*Click-target data*
▽
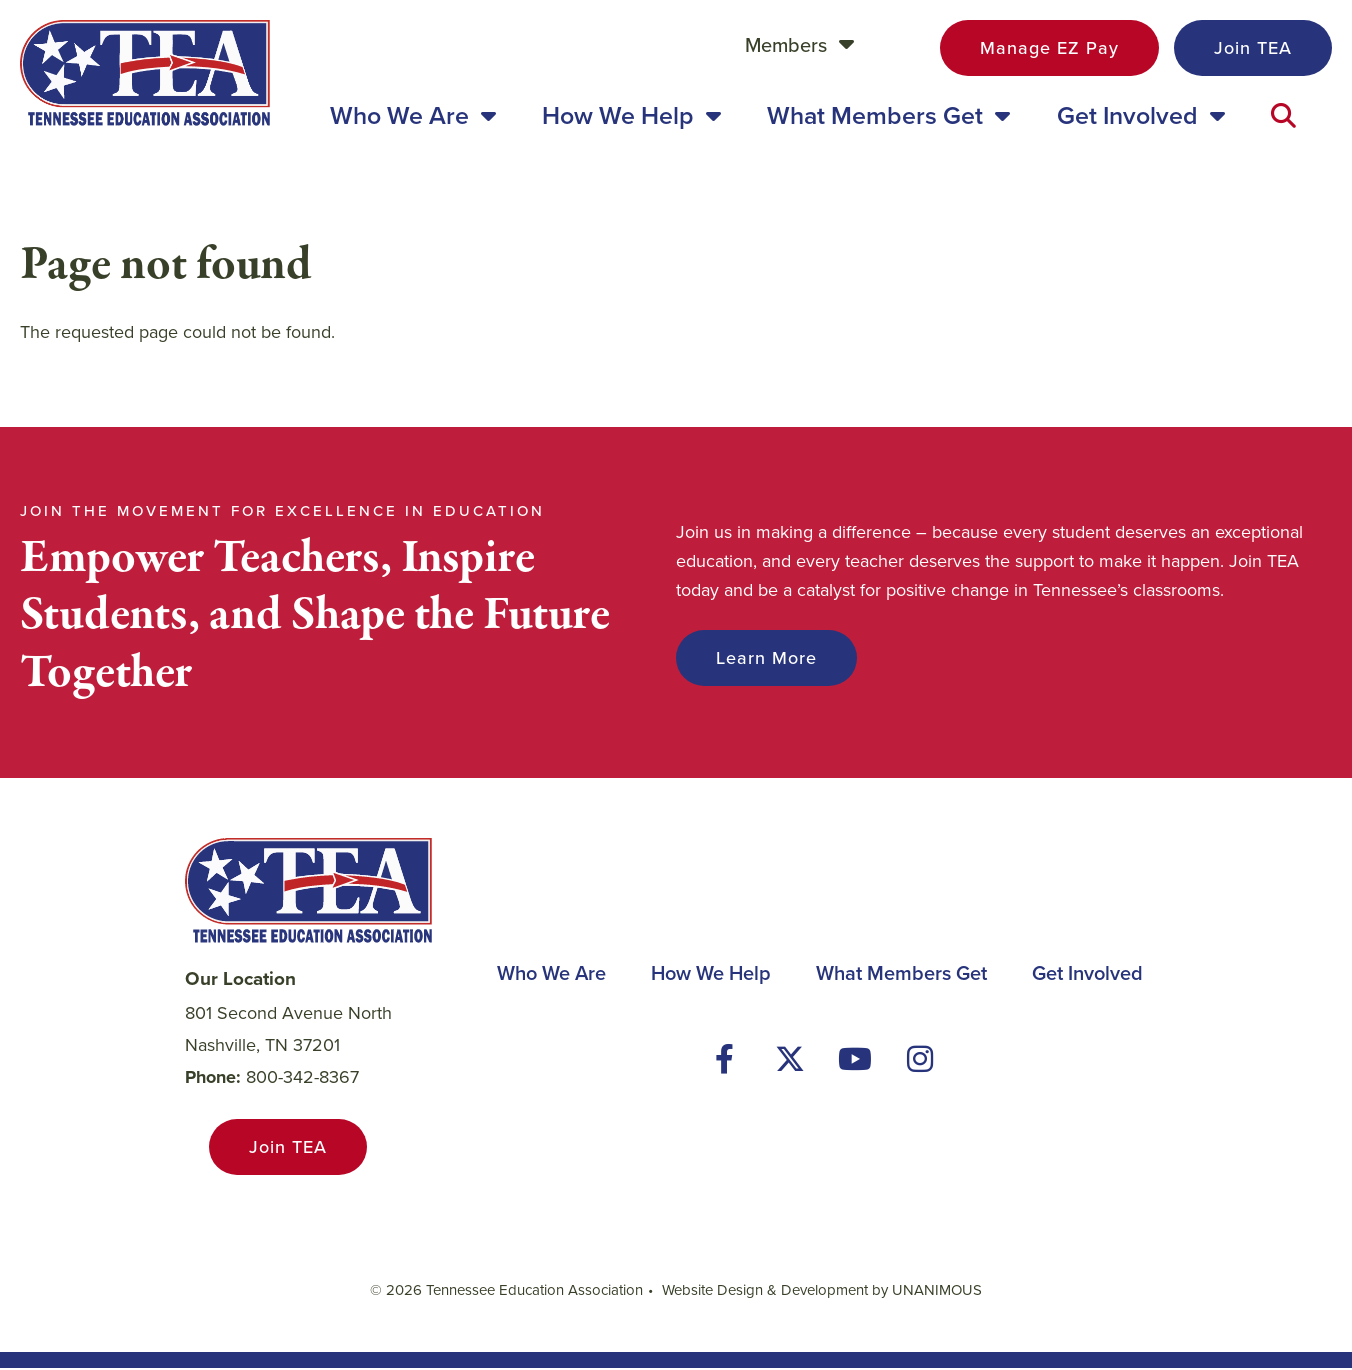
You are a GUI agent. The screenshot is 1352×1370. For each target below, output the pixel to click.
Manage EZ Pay (1049, 48)
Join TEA (1253, 48)
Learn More (766, 660)
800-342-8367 (302, 1078)
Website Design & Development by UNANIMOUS (822, 1292)
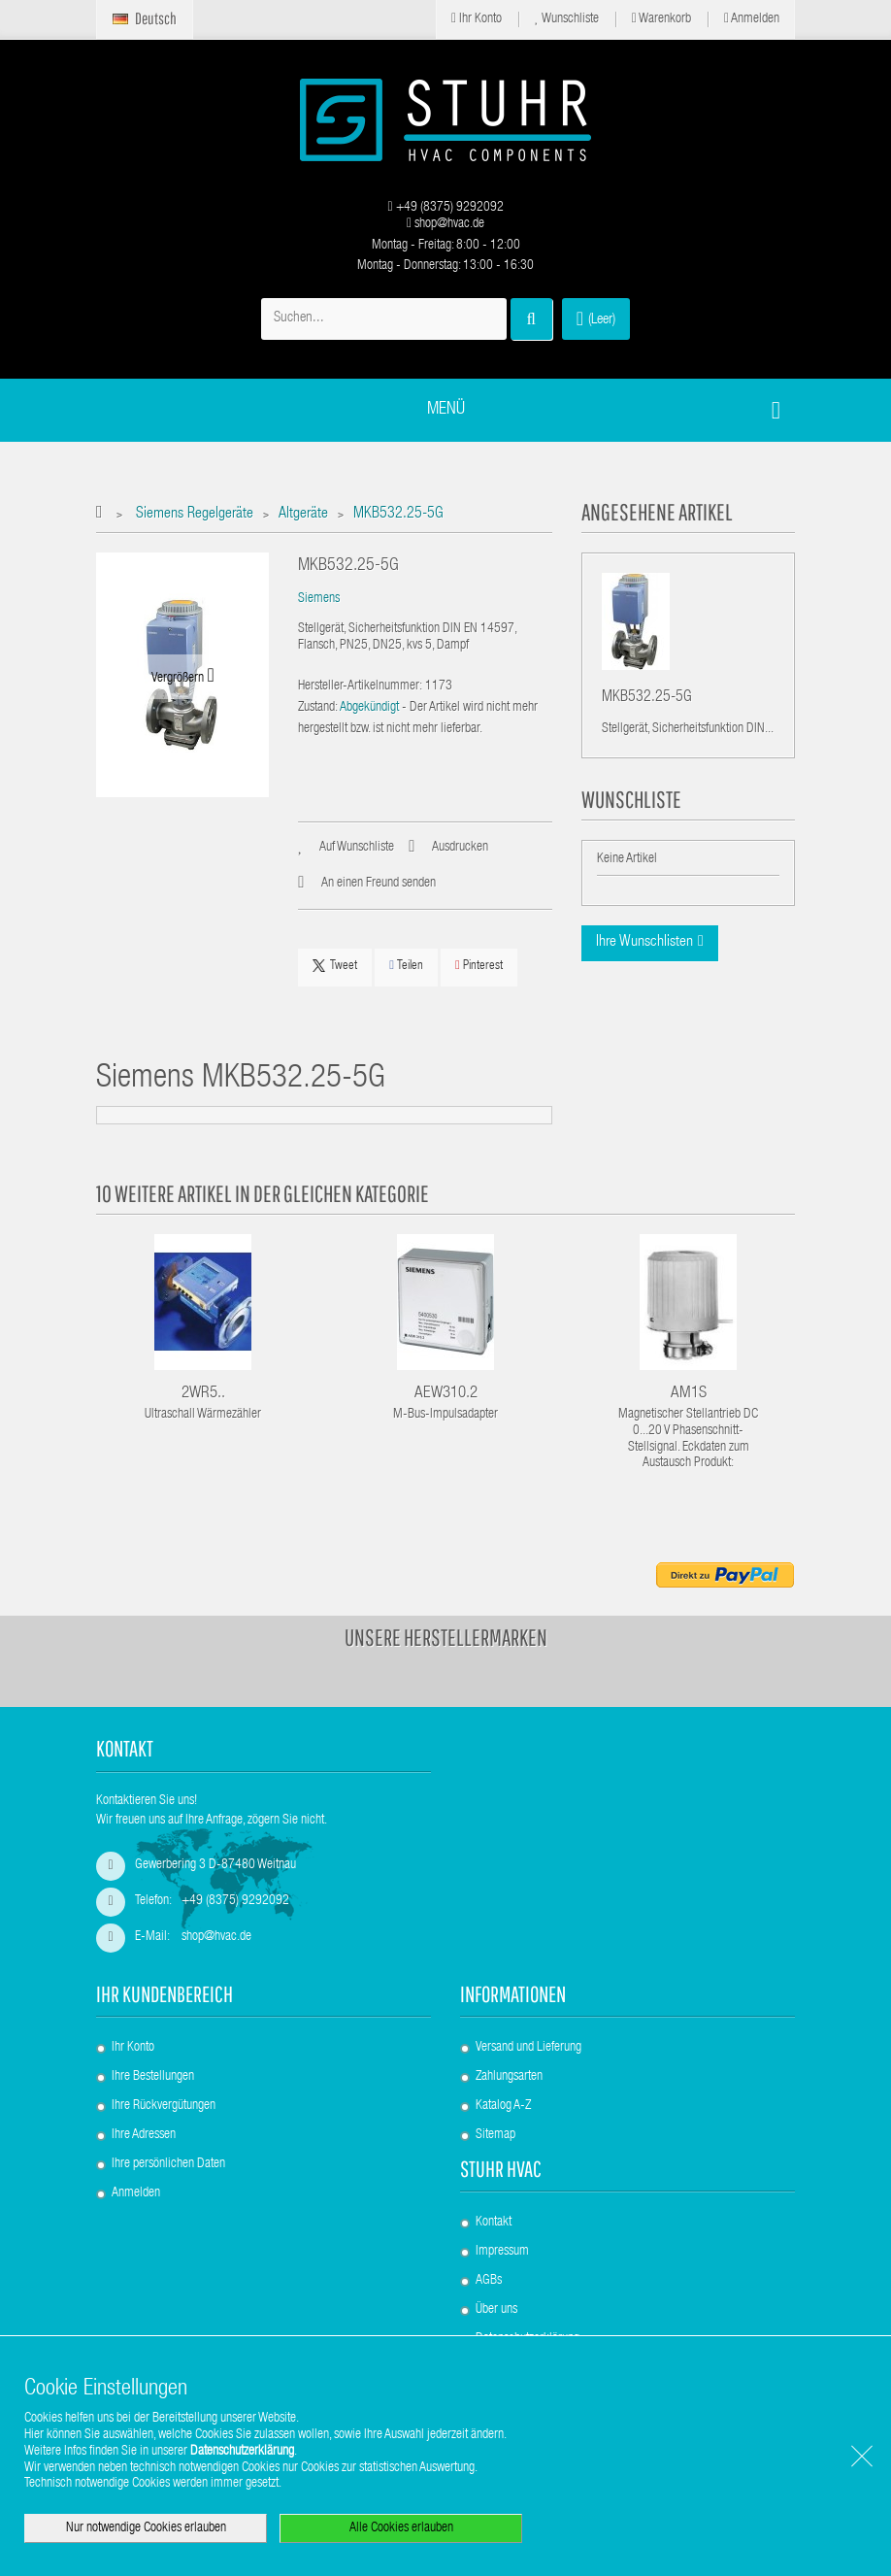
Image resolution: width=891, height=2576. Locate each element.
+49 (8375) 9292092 (445, 208)
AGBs (489, 2281)
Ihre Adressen (144, 2135)
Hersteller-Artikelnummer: (360, 686)
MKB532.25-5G (647, 701)
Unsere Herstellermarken (446, 1637)
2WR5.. (203, 1394)
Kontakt (494, 2222)
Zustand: (318, 708)
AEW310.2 (446, 1394)
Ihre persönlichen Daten (168, 2164)
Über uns (496, 2310)
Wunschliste (567, 19)
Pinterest (479, 965)
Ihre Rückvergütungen (163, 2106)
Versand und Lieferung (528, 2048)
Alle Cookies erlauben (401, 2528)
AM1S (689, 1394)
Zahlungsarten (509, 2077)
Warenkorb (661, 19)
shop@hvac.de (445, 224)
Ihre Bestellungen (153, 2077)
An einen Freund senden (378, 883)
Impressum (502, 2251)
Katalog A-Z (503, 2106)
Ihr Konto (476, 19)
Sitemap (495, 2135)
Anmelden (751, 19)
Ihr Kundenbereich (164, 1994)
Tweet (335, 966)
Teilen (406, 965)
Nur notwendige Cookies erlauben (146, 2528)
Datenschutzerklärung (242, 2452)
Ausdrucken (460, 847)
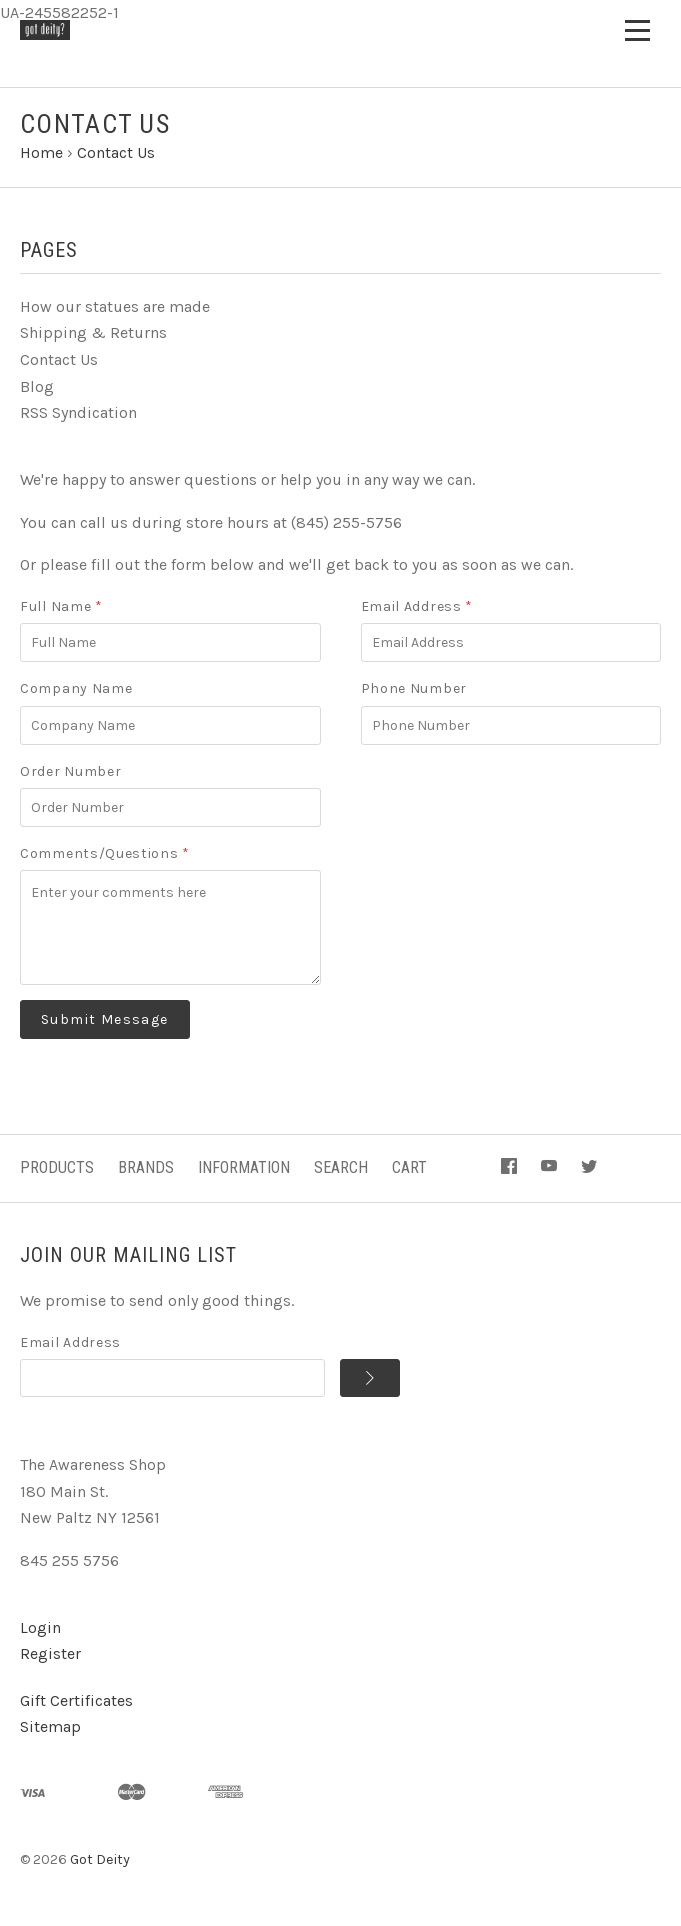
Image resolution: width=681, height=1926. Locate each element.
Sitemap (50, 1726)
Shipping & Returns (93, 332)
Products (57, 1167)
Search (341, 1167)
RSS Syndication (78, 412)
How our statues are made (115, 306)
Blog (37, 386)
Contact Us (59, 359)
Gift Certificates (76, 1700)
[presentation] (513, 799)
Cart (409, 1167)
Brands (146, 1167)
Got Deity (100, 1859)
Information (244, 1167)
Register (50, 1653)
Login (40, 1627)
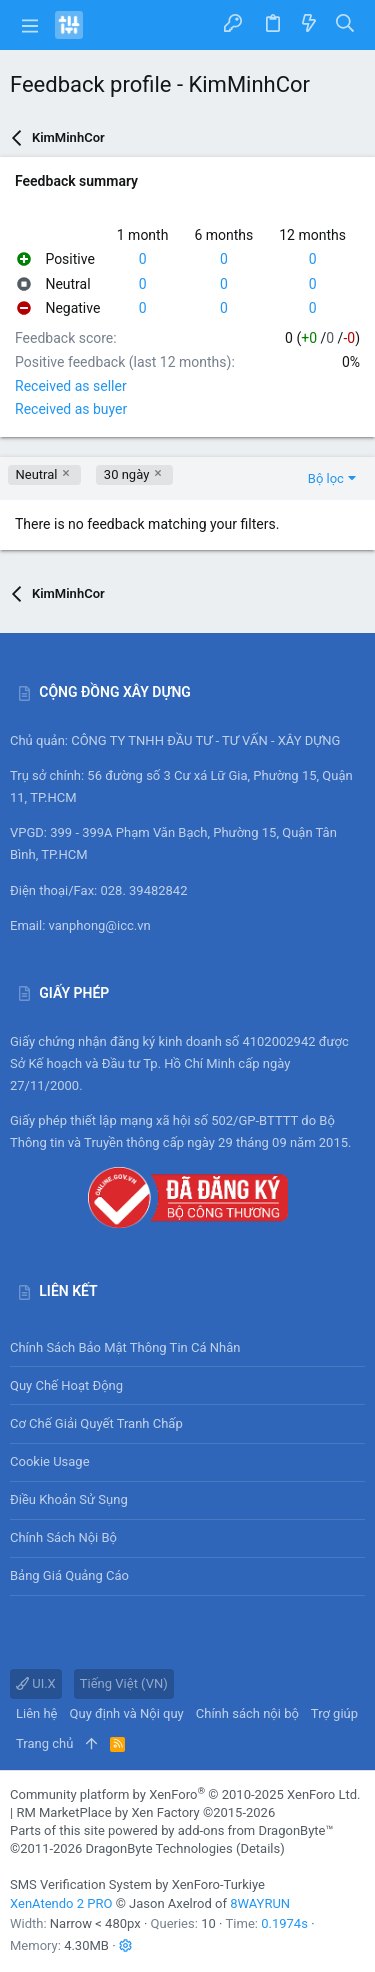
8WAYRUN (260, 1903)
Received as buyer (71, 409)
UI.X (36, 1683)
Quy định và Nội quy (127, 1713)
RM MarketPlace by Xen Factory (145, 1812)
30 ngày (126, 474)
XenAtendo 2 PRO (61, 1903)
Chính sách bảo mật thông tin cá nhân (187, 1347)
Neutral (37, 474)
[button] (30, 25)
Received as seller (71, 386)
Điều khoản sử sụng (69, 1499)
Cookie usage (50, 1461)
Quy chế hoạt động (187, 1385)
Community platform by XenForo (185, 1794)
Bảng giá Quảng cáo (69, 1575)
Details (260, 1848)
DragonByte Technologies (158, 1848)
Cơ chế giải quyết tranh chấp (96, 1423)
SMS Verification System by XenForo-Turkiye (137, 1884)
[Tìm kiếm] (345, 24)
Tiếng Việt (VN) (124, 1683)
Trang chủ (44, 1743)
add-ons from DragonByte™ (256, 1830)
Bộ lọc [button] (326, 478)
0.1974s (284, 1923)
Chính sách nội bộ (63, 1537)
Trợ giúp (334, 1713)
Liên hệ (37, 1713)
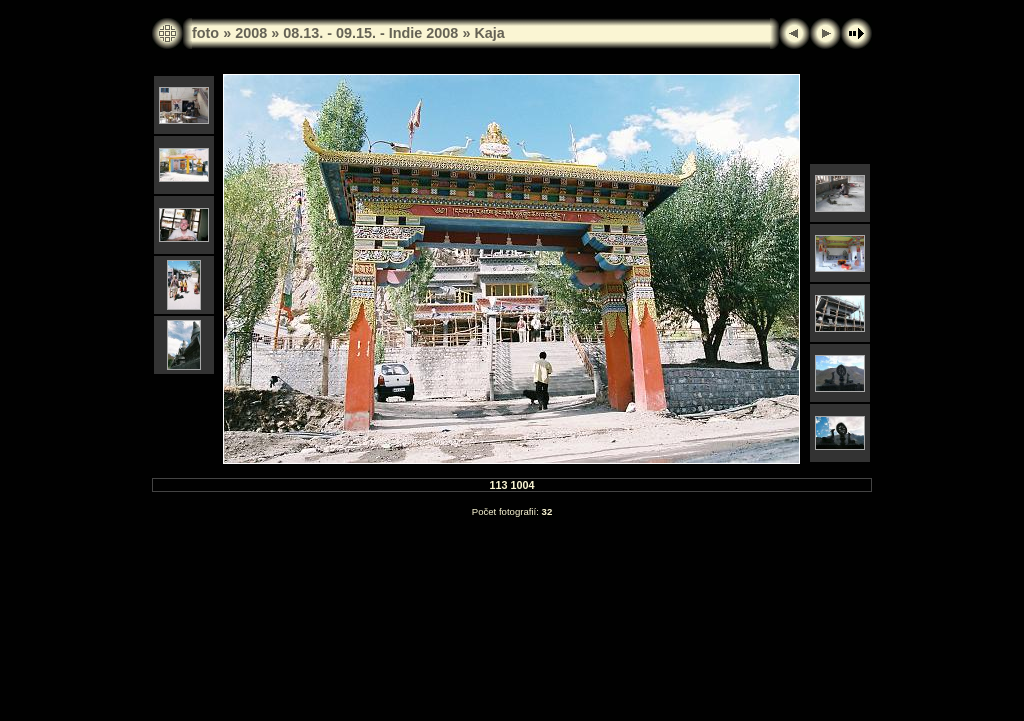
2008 (251, 33)
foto (205, 33)
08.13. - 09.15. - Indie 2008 (370, 33)
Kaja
△
*STATED PROBLEM*
Update the stretch of material from the line containing "XenAtendo 2 PRO (61, 1903)" through the line containing "Bảng giá Quảng cáo (69, 1575)" by replacing "Cookie usage" with "Cookie policy". Keep everything else unchanged.

*CORRECT OUTPUT*
XenAtendo 2 PRO (61, 1903)
Chính sách bảo mật thông tin cá nhân (187, 1347)
Neutral (37, 474)
[button] (30, 25)
Received as seller (71, 386)
Điều khoản sử sụng (69, 1499)
Cookie policy (50, 1461)
Quy chế hoạt động (187, 1385)
Community platform by XenForo (185, 1794)
Bảng giá Quảng cáo (69, 1575)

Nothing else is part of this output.